Il en va de même pour ceux qui arrivent à la retraite avec tous leurs actifs investis dans des comptes enregistrés d'épargne-retraite. D'accord, ils peuvent s'abstenir de retirer de l'argent de leur REER les premières années et essayer de vivre d'un revenu d'autres sources comme le RPC/RRQ. Mais même cette démarche devient périmée lorsqu'ils atteignent 71 ans et qu'ils sont obligés de convertir leur REER en fonds enregistré de revenu-retraite. À ce moment-là, ils seront tenus de retirer leur argent selon un échéancier prédéterminé, et parce que cet argent est entièrement imposable, ils devront retirer avant impôt un montant plus élevé pour assurer leur subsistance que ce ne serait le cas pour quelqu'un qui fait des retraits d'un CELI ou d'un compte imposable. Bien qu'ils puissent réinvestir les retraits de leur FERR s'ils n'en ont pas besoin, les impôts doivent toujours être payés.

En revanche, ceux qui, au moment de la retraite, se trouvent avec un ensemble d'actifs diversifiés peuvent choisir combien retirer de chaque compte chaque année, et ainsi exercer au moins un certain contrôle sur leur revenu et leur fourchette d'imposition. Ils peuvent alors aussi réduire l'imposition d'autres sources de revenu qui ne font pas partie de leurs placements personnels en vue de la retraite, comme le RPC/RRQ. 

Par exemple, lors d'une mauvaise année boursière, un retraité titulaire d'un CELI, d'actifs imposables et d'un FERR pourrait retirer le minimum de son compte de FERR tout en se procurant aussi de l'argent supplémentaire pour subvenir à ses besoins quotidiens en vendant à perte à des fins fiscales certains placements de son compte imposable. Il pourrait utiliser ses pertes fiscales pour contrebalancer les gains en capital qu'il a réalisés sur d'autres transactions pendant l'année en cours, une des trois dernières années écoulées ou l'année future qui lui convient.

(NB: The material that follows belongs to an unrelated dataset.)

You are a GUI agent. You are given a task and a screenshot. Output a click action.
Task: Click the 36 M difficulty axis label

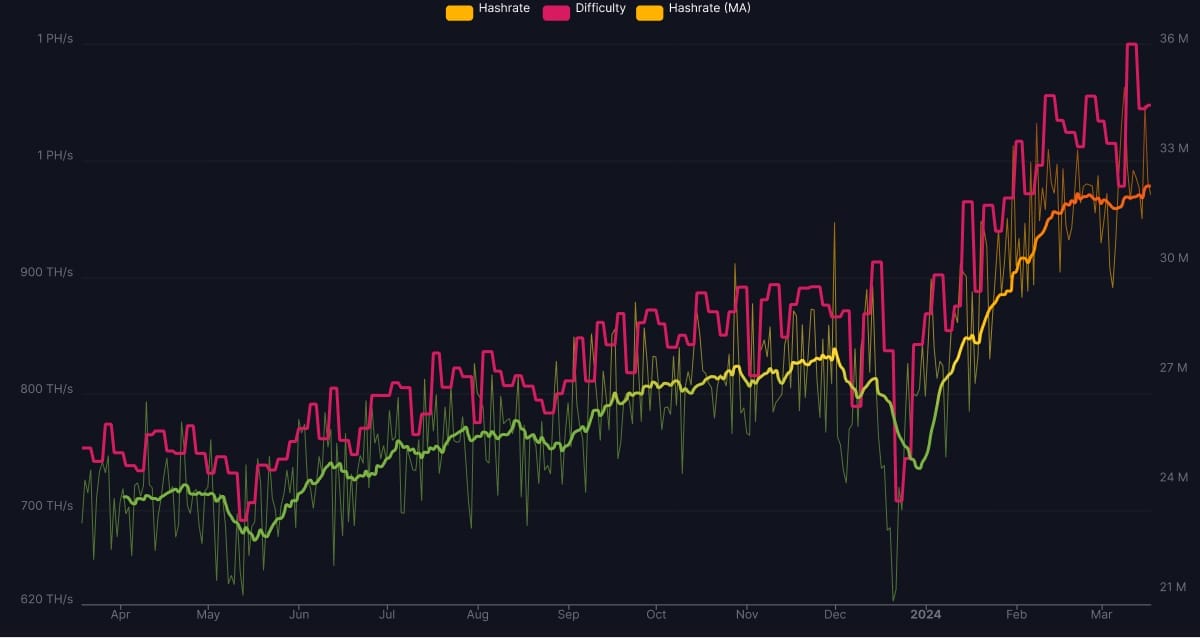coord(1173,39)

Cependant, le retraité éventuel qui détient 100 % de ses actifs dans des REER ou des FERR n'aurait pas la même souplesse; sa seule option serait de retirer son argent des comptes de retraite et de payer intégralement les impôts se rapportant à ces retraits.

Ce qu'on peut en tirer

Généralement parlant, à moins que votre situation ne se résume aux deux cas bien tranchés évoqués plus haut, diviser vos actifs en CELI, REER et comptes imposables vous permet de vous accommoder de toute une série de contextes fiscaux. Cela vous laisse aussi choisir le compte approprié où vous devez retirer de l'argent, minimisant ainsi les impôts dus chaque année sur vos retraits.

Si vous êtes déjà à la retraite et que vous avez la possibilité de retirer de l'argent de plusieurs sources au traitement fiscal différent, il convient de prendre l'attache d'un conseiller fiscal qui vous aidera à formuler des stratégies sur les comptes à utiliser chaque année pour vous procurer votre revenu.

Bien que l'ordre des retraits que j'ai évoqué dans cet article procure un bon point de départ pour prendre ces décisions, vider méthodiquement un réservoir d'actifs après l'autre ne sera pas nécessairement la stratégie la plus bénéfique sur le plan fiscal. Garder vos actifs diversifiés par statut fiscal tout au long de votre retraite peut vous aider à bien garder le contrôle de la situation.